● Required task: Can you turn the lines of the records, from the line containing "Viewport: 1385px width, 868px" through the line containing "point(453,603)", inclusive, into a numbered list without any blank lines?

● Extracted records:
+++++

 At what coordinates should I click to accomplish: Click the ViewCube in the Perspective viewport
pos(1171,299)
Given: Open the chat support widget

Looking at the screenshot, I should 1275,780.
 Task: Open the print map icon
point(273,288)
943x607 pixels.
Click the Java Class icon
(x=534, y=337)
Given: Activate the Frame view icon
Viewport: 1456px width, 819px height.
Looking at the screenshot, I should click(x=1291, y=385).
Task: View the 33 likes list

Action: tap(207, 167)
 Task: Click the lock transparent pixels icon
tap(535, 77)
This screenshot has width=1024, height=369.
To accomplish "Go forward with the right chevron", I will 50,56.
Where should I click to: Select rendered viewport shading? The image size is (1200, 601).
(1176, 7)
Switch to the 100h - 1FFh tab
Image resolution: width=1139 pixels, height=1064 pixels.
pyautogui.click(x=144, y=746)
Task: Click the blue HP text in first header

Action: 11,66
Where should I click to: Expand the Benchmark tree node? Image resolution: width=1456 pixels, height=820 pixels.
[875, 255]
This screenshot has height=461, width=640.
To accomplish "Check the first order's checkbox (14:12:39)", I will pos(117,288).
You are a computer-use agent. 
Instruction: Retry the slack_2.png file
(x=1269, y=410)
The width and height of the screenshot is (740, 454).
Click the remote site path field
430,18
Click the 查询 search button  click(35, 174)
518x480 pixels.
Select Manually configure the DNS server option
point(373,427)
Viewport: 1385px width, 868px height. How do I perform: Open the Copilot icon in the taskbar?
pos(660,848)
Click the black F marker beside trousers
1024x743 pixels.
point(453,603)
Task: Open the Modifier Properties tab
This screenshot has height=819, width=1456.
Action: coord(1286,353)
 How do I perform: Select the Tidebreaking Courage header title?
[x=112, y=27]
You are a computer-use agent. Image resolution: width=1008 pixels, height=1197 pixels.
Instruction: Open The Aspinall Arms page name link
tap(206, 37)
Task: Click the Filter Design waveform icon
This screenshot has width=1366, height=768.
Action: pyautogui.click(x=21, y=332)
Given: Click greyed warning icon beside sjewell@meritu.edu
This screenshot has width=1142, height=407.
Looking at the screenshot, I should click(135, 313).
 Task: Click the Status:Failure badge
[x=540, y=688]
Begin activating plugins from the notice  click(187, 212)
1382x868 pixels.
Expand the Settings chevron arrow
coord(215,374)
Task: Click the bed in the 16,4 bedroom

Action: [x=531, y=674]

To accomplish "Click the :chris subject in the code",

+++++

● Answer to the problem:
1. Viewport: 1385px width, 868px height. How do I perform: Open the Copilot icon in the taskbar?
2. pos(660,848)
3. Click the black F marker beside trousers
4. 1024x743 pixels.
5. point(453,603)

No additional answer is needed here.